Dataset entries:
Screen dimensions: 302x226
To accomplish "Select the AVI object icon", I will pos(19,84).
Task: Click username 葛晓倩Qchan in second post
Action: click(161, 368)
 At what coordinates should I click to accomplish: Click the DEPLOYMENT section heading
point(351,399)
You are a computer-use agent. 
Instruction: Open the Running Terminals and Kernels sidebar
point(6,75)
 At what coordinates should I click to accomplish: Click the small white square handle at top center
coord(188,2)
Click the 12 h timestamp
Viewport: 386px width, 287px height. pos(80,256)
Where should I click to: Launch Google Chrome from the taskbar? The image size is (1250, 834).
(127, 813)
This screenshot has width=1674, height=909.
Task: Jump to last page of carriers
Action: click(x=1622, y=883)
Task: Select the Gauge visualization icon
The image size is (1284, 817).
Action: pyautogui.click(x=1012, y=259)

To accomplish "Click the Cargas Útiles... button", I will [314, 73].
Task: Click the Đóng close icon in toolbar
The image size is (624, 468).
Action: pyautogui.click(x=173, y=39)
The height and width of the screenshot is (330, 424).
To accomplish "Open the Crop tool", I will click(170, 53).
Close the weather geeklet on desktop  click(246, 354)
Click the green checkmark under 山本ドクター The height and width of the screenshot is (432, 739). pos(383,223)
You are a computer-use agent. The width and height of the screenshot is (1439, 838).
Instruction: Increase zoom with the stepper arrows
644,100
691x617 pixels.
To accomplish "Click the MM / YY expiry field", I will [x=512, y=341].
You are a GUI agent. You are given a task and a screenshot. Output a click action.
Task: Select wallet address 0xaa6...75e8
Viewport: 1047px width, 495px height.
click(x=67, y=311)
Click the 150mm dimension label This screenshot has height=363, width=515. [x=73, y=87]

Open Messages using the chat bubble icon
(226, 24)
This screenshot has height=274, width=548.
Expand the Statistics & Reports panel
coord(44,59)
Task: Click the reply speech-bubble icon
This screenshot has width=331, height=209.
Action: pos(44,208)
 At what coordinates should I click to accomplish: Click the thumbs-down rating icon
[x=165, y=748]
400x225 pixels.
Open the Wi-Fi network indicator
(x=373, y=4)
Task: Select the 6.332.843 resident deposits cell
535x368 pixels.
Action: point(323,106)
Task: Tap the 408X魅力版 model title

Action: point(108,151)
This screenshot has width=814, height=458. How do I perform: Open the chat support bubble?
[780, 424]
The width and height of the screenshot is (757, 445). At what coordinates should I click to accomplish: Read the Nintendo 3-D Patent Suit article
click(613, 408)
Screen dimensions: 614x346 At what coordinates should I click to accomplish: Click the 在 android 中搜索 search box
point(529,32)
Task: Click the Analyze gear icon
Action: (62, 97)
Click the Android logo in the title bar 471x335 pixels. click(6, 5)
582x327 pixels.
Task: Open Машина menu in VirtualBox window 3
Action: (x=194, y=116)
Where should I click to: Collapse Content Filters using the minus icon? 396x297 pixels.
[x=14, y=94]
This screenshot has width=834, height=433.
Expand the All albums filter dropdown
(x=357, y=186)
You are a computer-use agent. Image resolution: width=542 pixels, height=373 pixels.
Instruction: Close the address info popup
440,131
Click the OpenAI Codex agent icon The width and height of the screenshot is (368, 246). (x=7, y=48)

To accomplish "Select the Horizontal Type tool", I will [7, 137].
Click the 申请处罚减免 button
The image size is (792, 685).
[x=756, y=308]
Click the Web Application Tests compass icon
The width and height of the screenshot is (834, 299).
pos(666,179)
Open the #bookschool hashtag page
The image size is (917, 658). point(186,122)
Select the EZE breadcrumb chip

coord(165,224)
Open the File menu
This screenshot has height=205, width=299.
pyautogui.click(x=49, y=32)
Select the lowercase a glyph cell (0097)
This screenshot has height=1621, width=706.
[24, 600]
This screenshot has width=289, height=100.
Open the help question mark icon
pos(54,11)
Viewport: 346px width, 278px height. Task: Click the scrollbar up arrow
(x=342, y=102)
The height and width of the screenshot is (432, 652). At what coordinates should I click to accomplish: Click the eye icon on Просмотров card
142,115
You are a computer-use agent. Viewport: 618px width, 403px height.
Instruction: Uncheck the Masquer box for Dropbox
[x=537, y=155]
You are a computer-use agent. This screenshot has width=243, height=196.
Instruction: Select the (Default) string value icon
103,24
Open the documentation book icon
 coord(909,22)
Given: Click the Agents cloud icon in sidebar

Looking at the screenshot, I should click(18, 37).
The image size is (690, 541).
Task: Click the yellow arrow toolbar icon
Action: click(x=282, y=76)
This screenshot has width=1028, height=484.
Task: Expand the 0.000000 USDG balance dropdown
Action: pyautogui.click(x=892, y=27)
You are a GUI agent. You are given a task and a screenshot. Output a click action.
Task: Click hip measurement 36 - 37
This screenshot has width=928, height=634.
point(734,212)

Work to be completed:
Display each line of the data where "button" occurs.

Written solution:
To accomplish "Click the Cargas Útiles... button", I will [314, 73].
Click the 申请处罚减免 button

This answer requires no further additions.